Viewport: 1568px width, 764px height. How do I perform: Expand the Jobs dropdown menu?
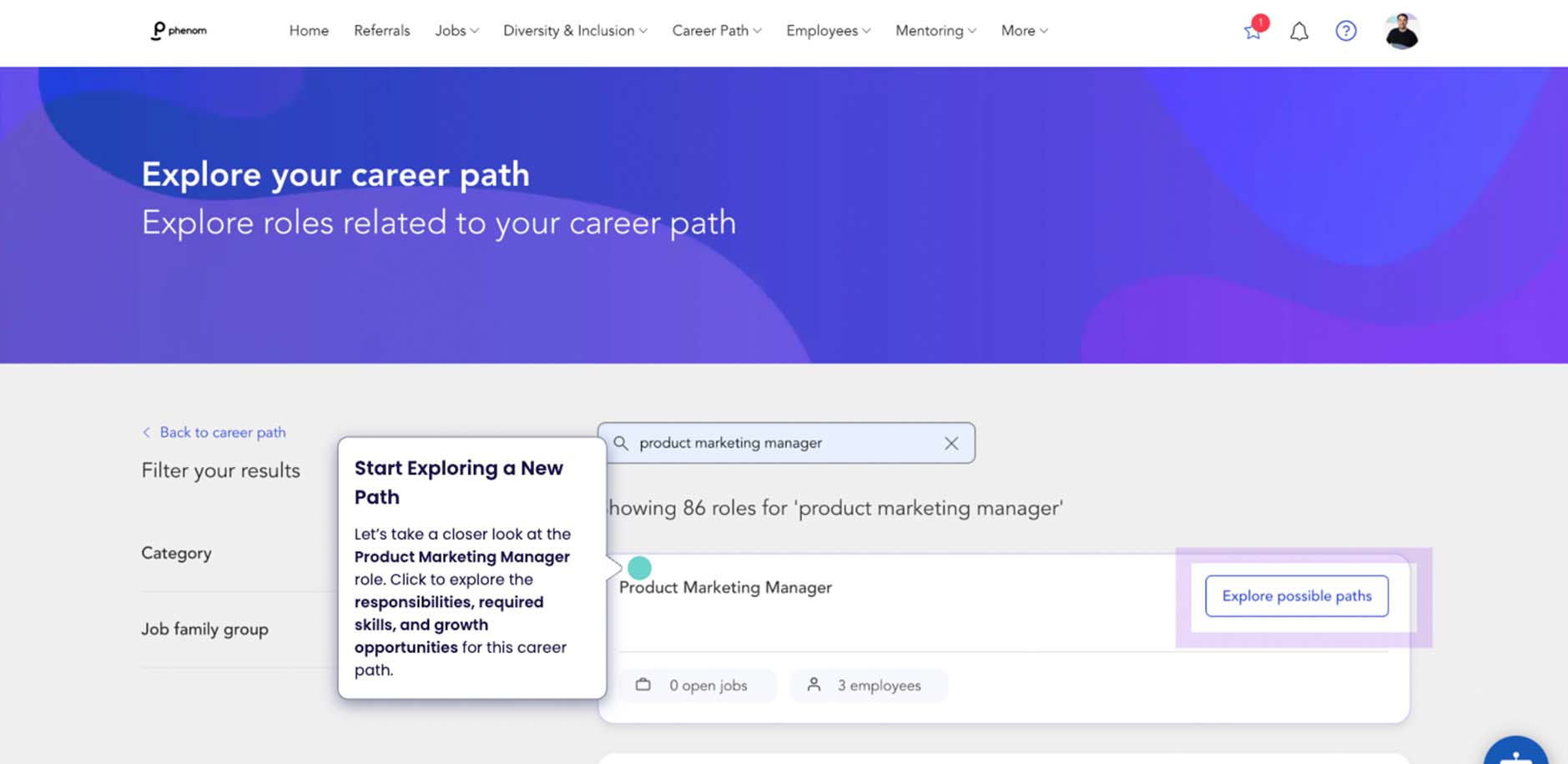click(x=456, y=31)
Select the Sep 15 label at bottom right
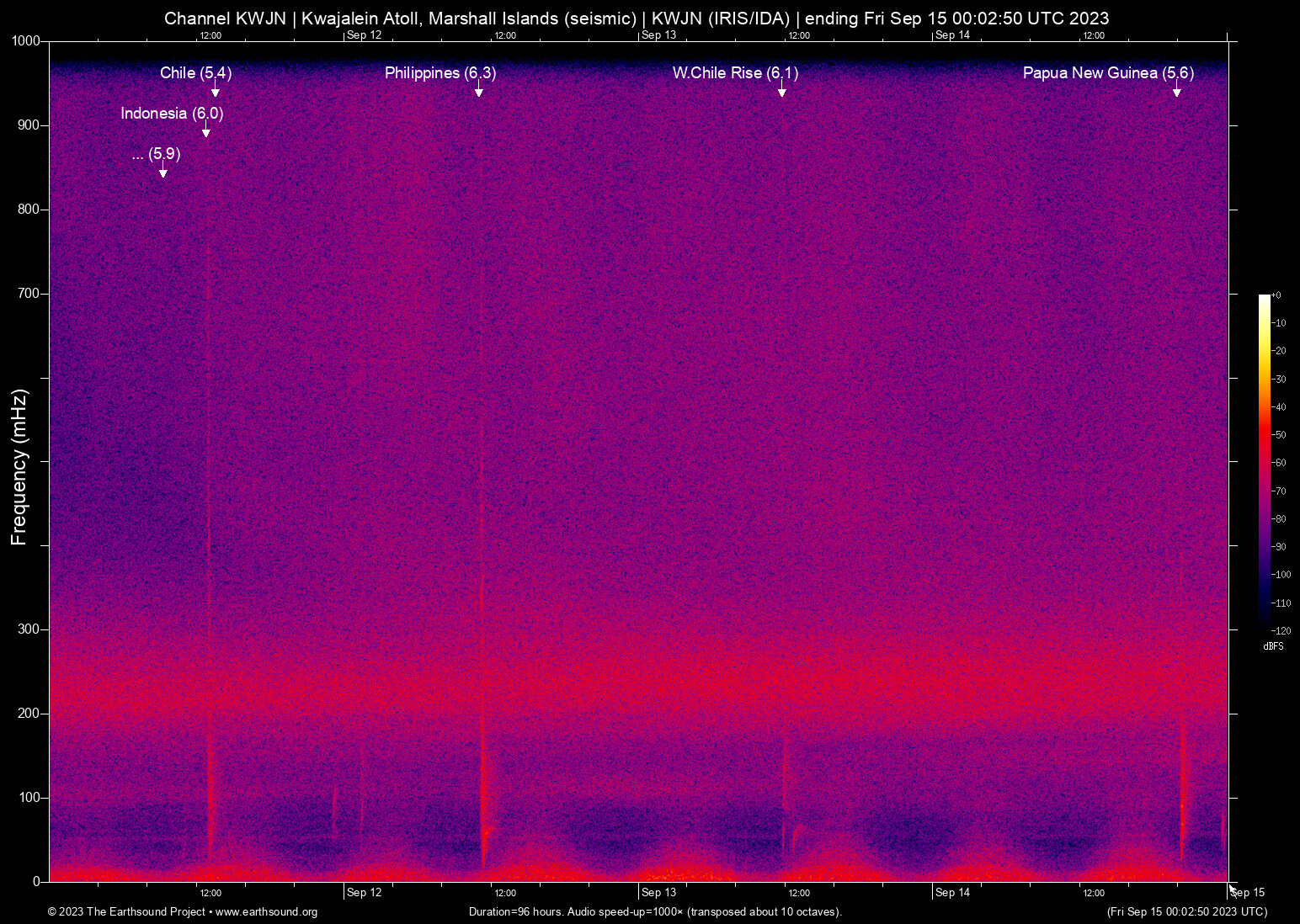The image size is (1300, 924). [1247, 893]
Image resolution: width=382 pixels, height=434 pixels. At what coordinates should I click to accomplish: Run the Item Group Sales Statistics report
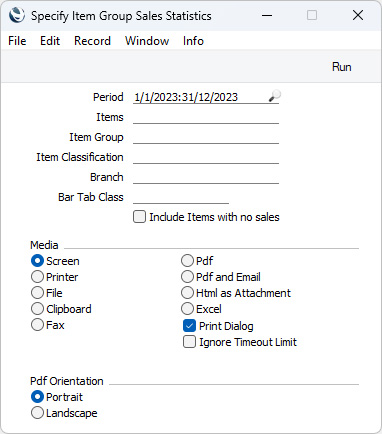coord(341,67)
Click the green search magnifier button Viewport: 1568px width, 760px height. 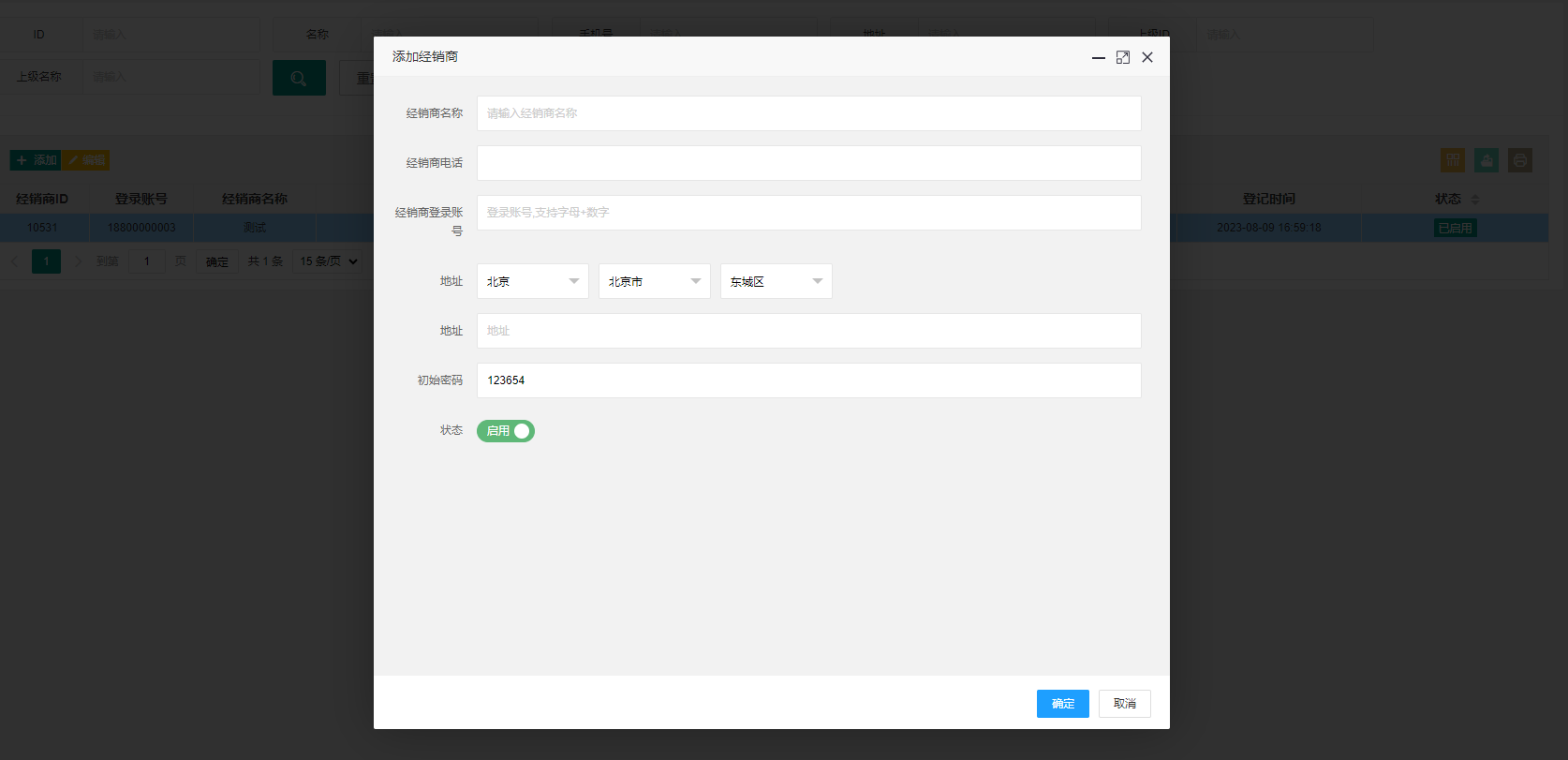coord(299,78)
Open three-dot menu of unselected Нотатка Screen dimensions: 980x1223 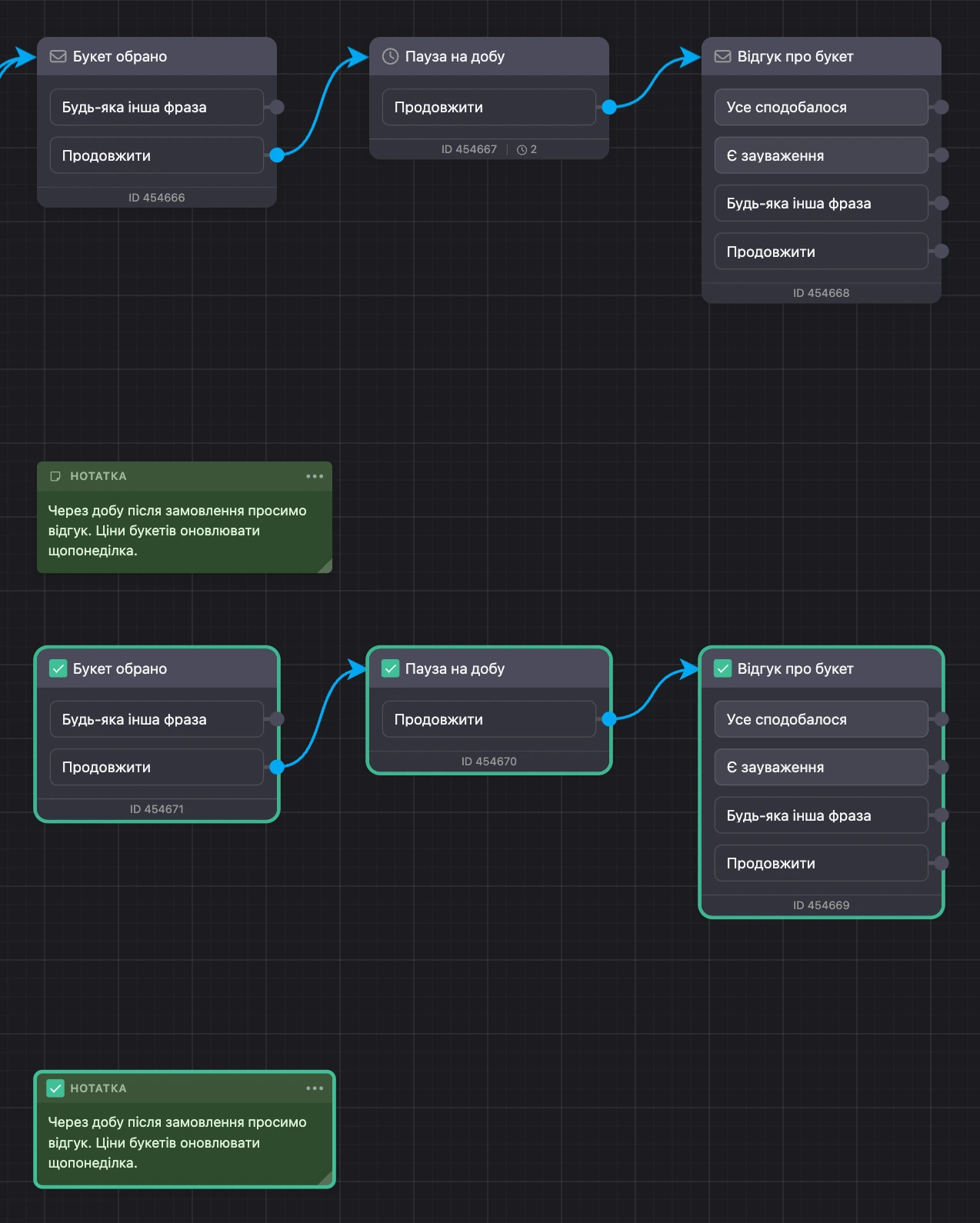(x=315, y=476)
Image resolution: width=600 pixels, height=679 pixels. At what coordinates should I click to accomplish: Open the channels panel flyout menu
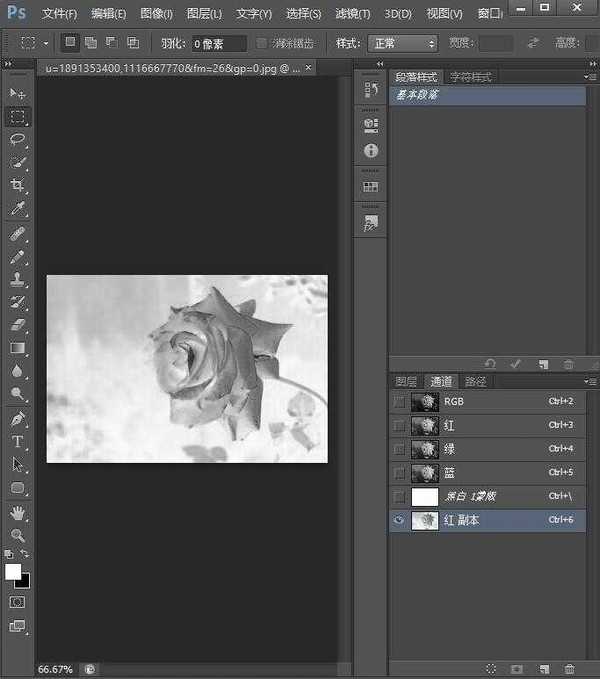pyautogui.click(x=590, y=381)
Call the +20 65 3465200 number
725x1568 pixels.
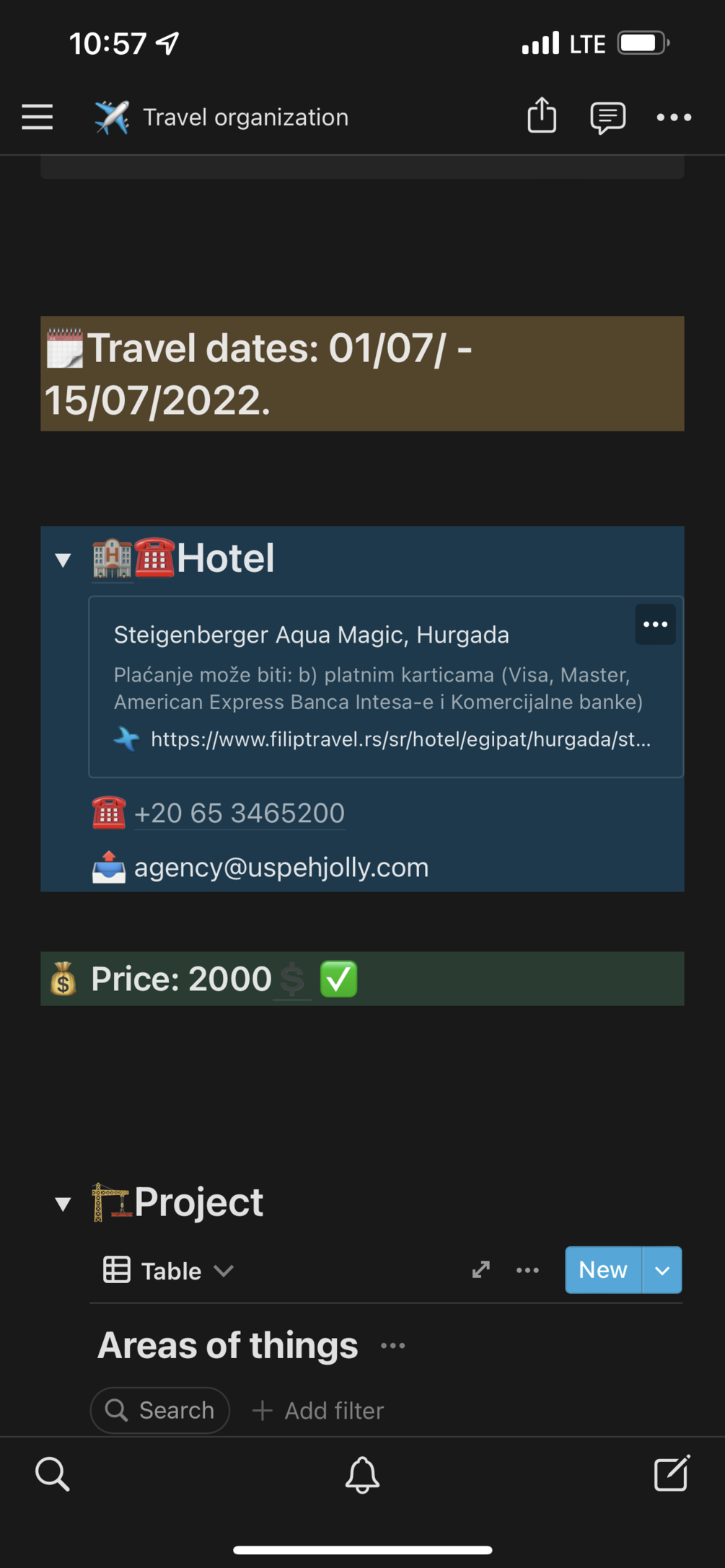coord(240,814)
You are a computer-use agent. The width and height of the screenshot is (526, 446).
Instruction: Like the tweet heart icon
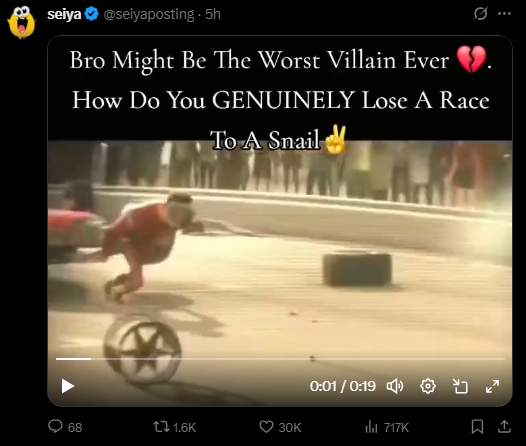[266, 427]
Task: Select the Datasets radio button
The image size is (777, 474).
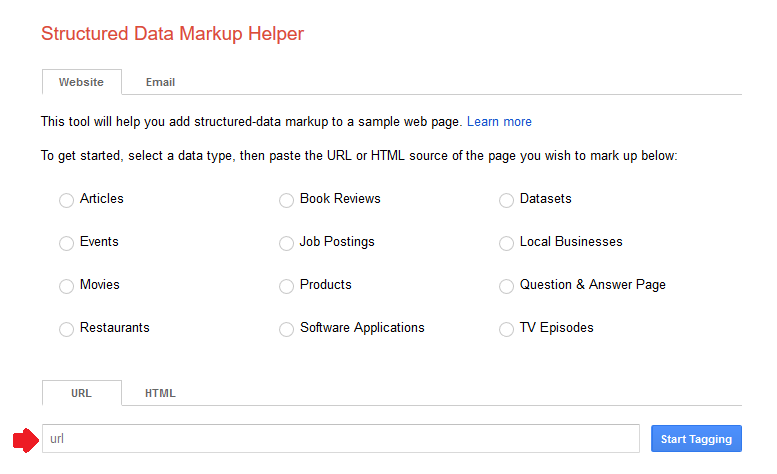Action: tap(506, 200)
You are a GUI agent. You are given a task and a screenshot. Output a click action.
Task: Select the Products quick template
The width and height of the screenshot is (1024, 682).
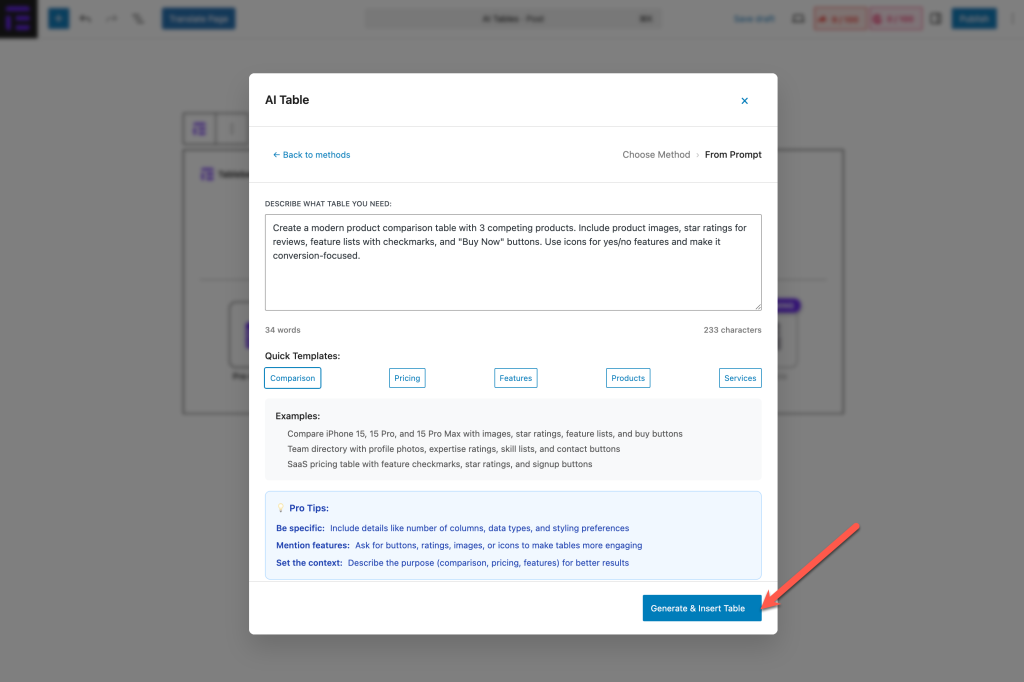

--------------------------------------------------

§ **WORK REQUEST**
Where does the word "screenshot" occur in the data? Copy every line that has it.

§ **TASK OUTPUT**
You are a computer-use agent. The width and height of the screenshot is (526, 446).
You are a GUI agent. You are given a task and a screenshot. Output a click action.
The width and height of the screenshot is (1024, 682).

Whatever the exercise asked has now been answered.